● **WRITTEN EXERCISE**:
Pick out every line in the entries below that contains the word "agent", and copy each one. Matching is case-sensitive.

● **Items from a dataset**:

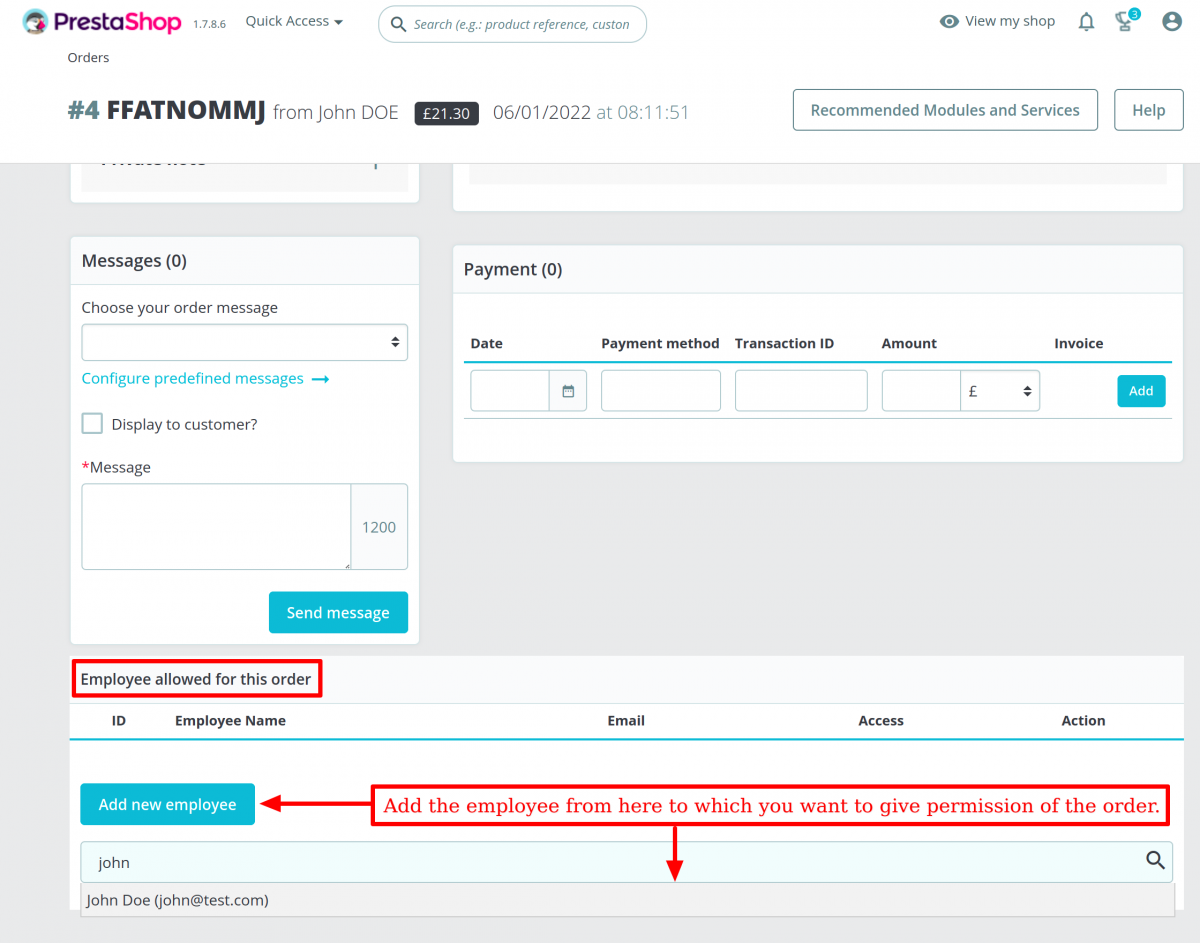1200x943 pixels.
Task: Focus the Transaction ID input field
Action: tap(800, 390)
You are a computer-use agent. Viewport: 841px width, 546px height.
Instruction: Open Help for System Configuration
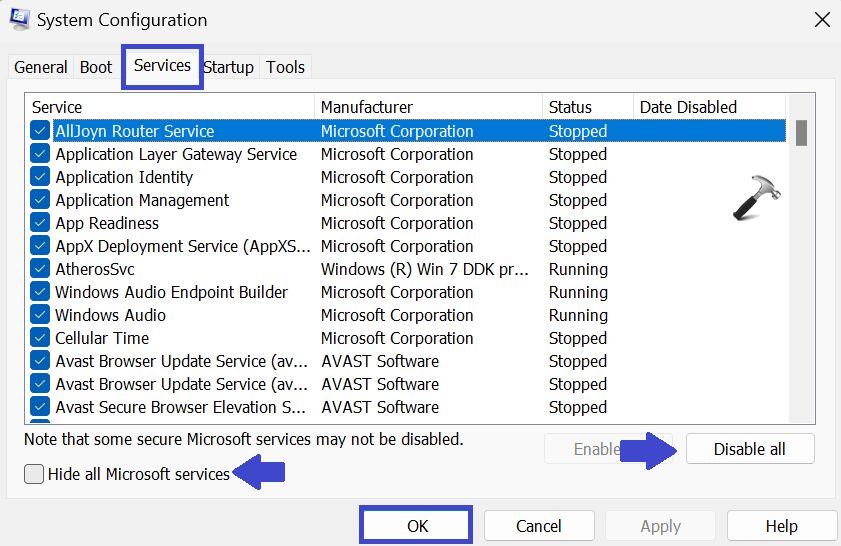pyautogui.click(x=781, y=526)
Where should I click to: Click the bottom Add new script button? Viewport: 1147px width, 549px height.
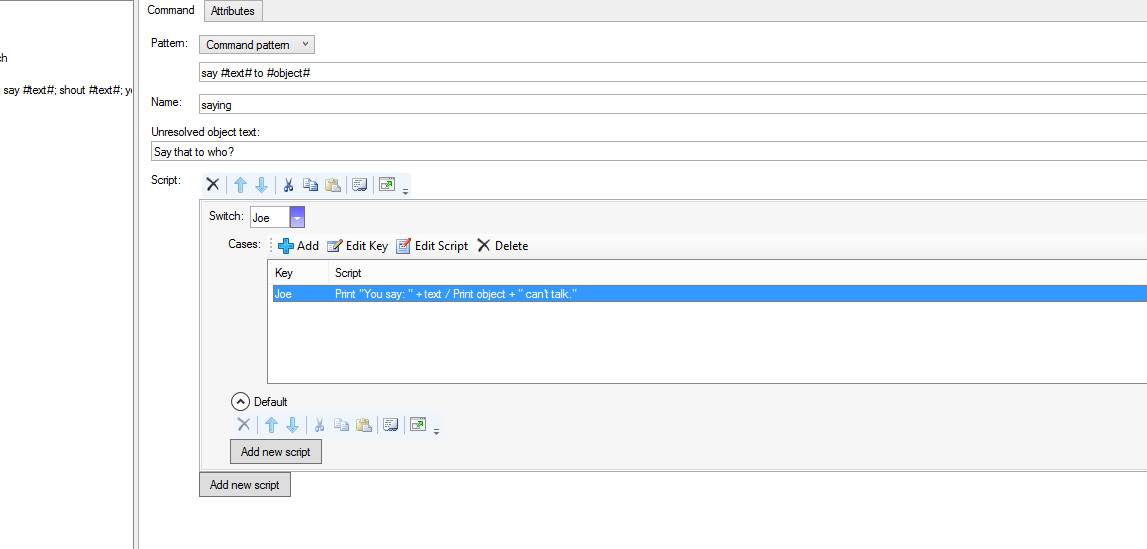coord(245,485)
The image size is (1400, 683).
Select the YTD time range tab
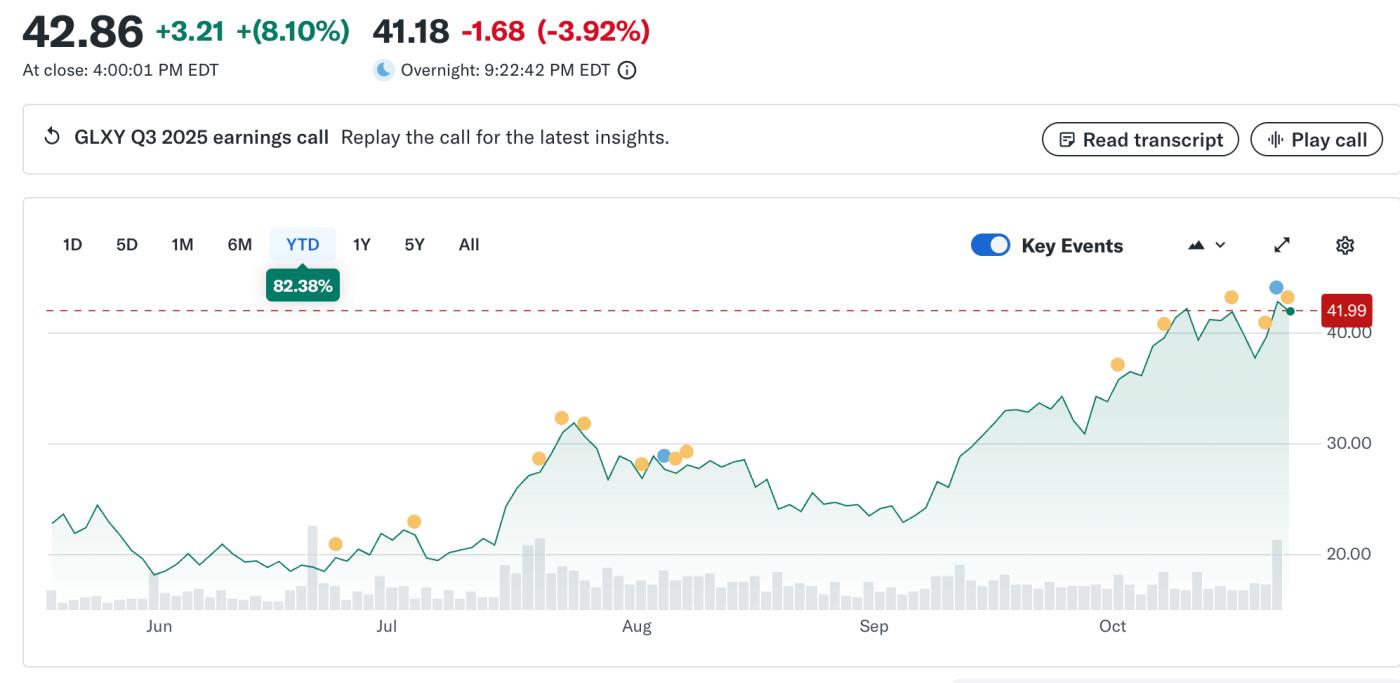pyautogui.click(x=302, y=244)
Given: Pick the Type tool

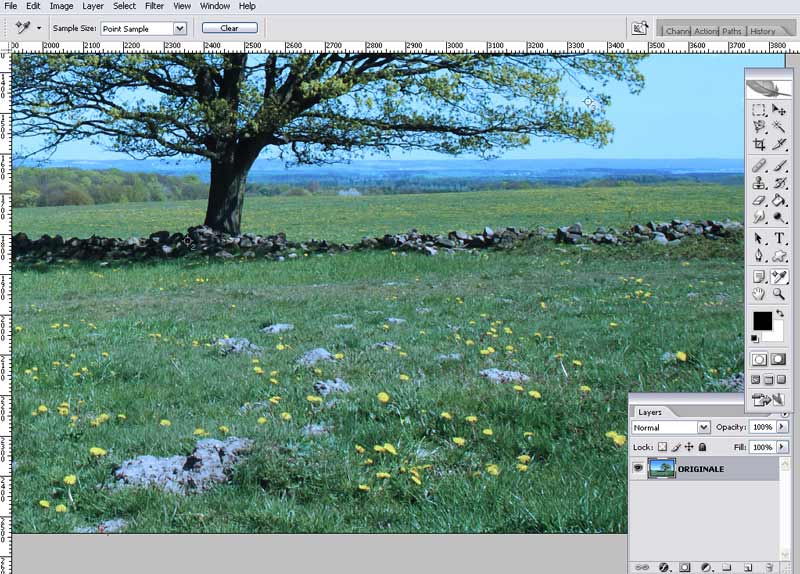Looking at the screenshot, I should (x=778, y=238).
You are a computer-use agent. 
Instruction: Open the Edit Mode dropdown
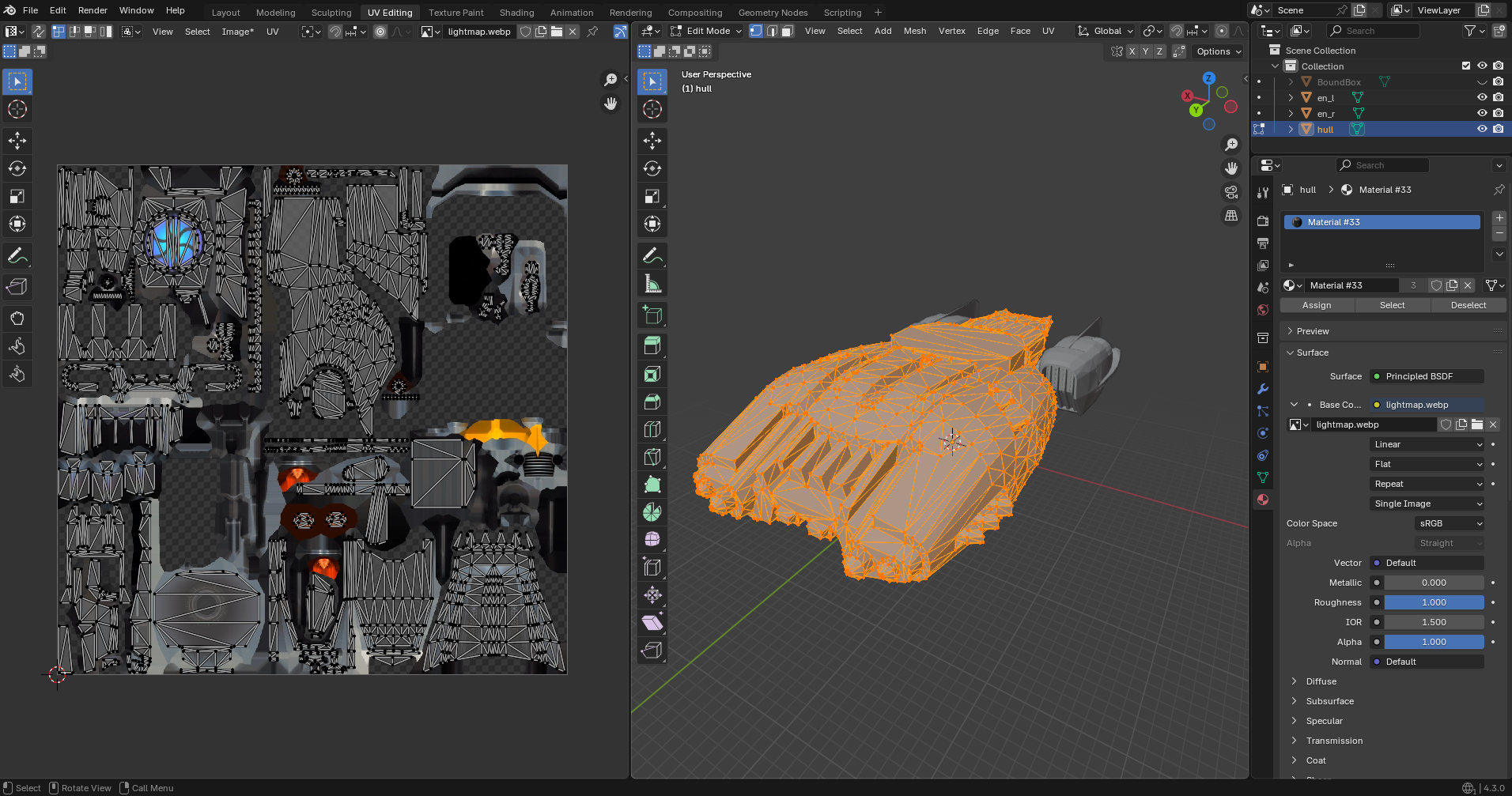706,31
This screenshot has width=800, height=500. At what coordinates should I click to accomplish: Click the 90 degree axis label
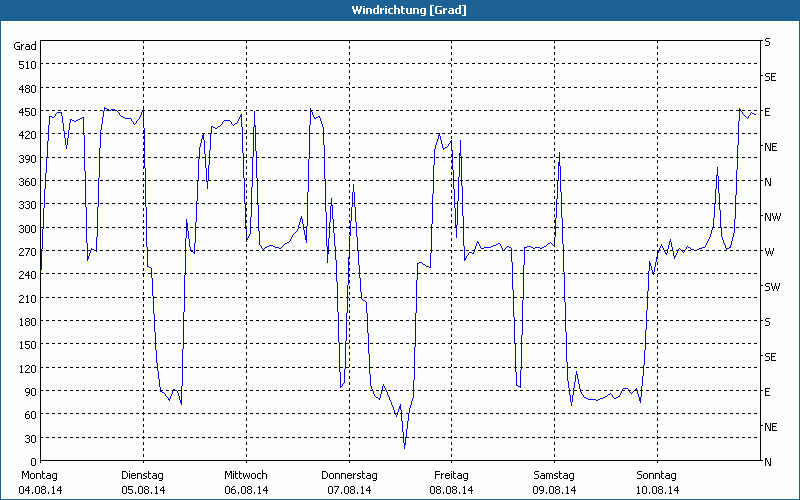30,392
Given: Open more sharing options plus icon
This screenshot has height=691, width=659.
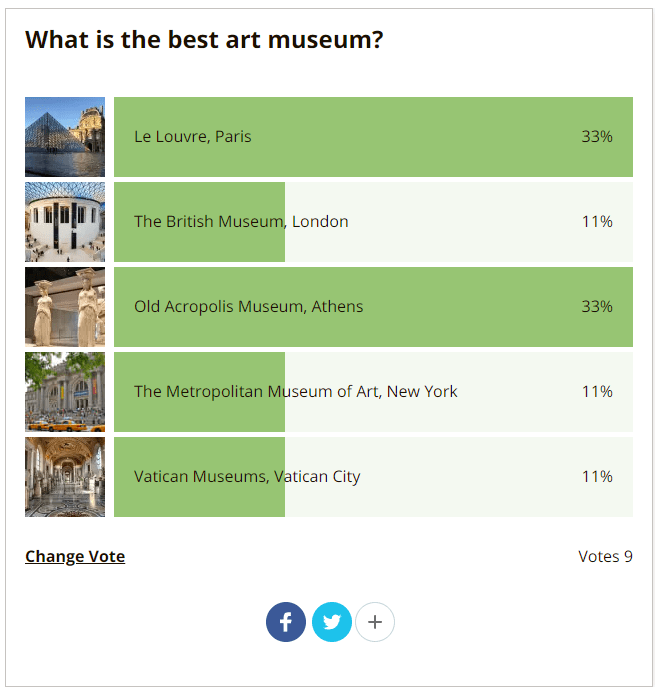Looking at the screenshot, I should [375, 622].
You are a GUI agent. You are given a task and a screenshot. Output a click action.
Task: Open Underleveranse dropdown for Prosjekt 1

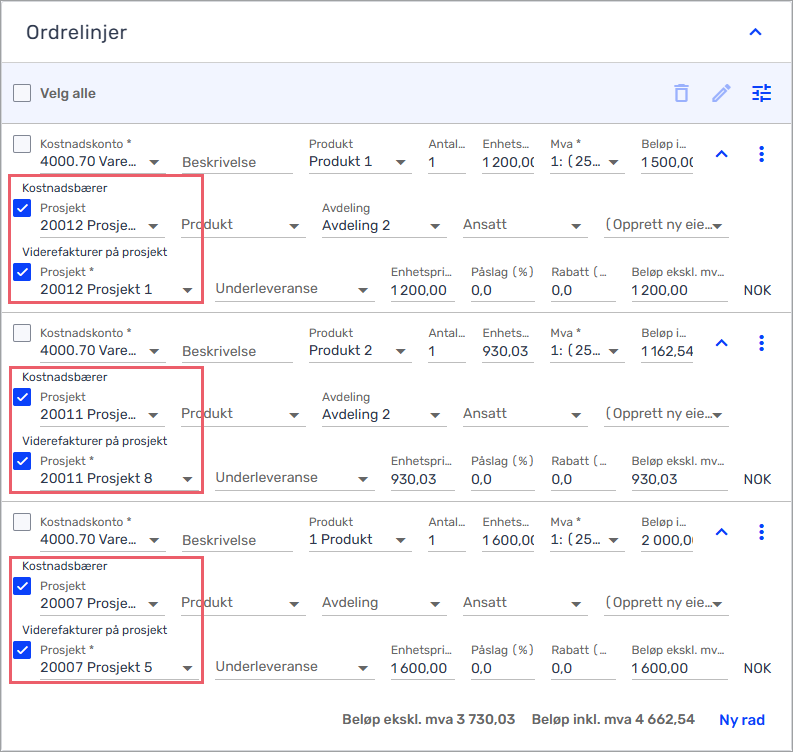pos(294,289)
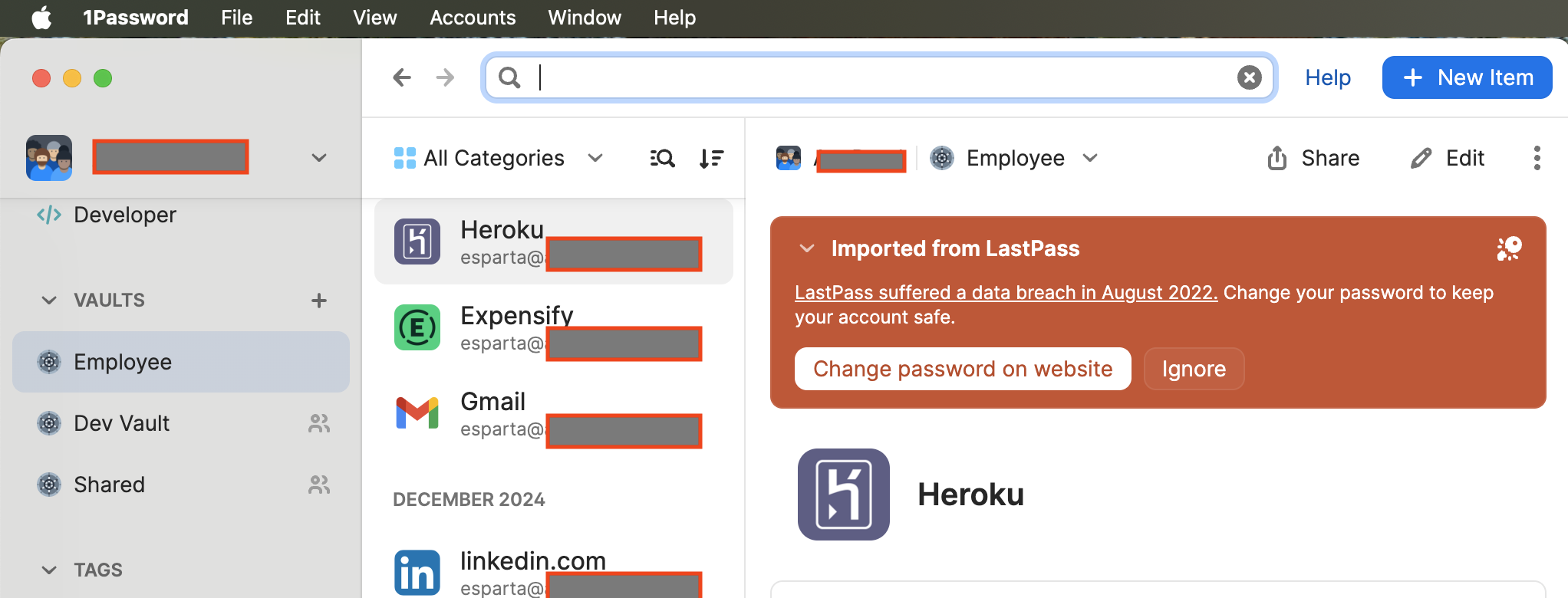The width and height of the screenshot is (1568, 598).
Task: Add a new vault with plus icon
Action: pyautogui.click(x=319, y=301)
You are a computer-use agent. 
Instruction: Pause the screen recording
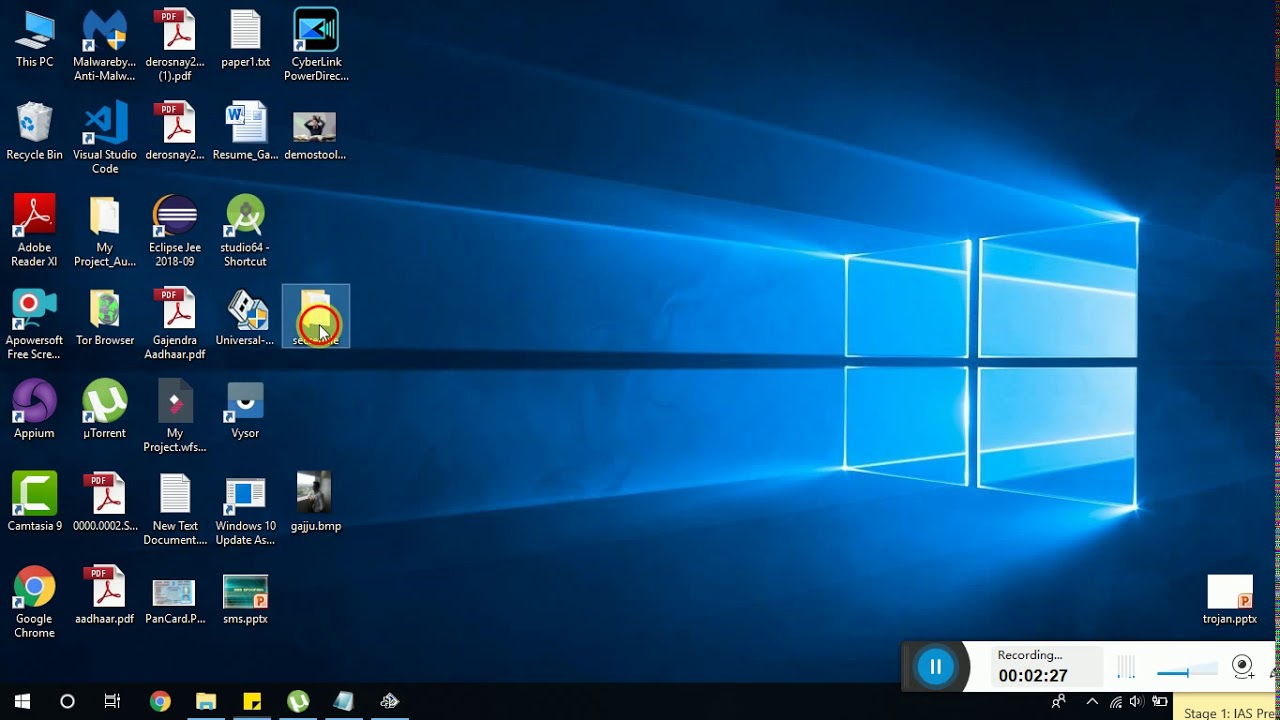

● **RESPONSE TO THIS EXERCISE**:
You are a computer-use agent. Viewport: 841px width, 546px height.
You are a computer-use agent. 
You are a GUI agent. You are given a task and a screenshot. Output a click action.
You are a computer-use agent. 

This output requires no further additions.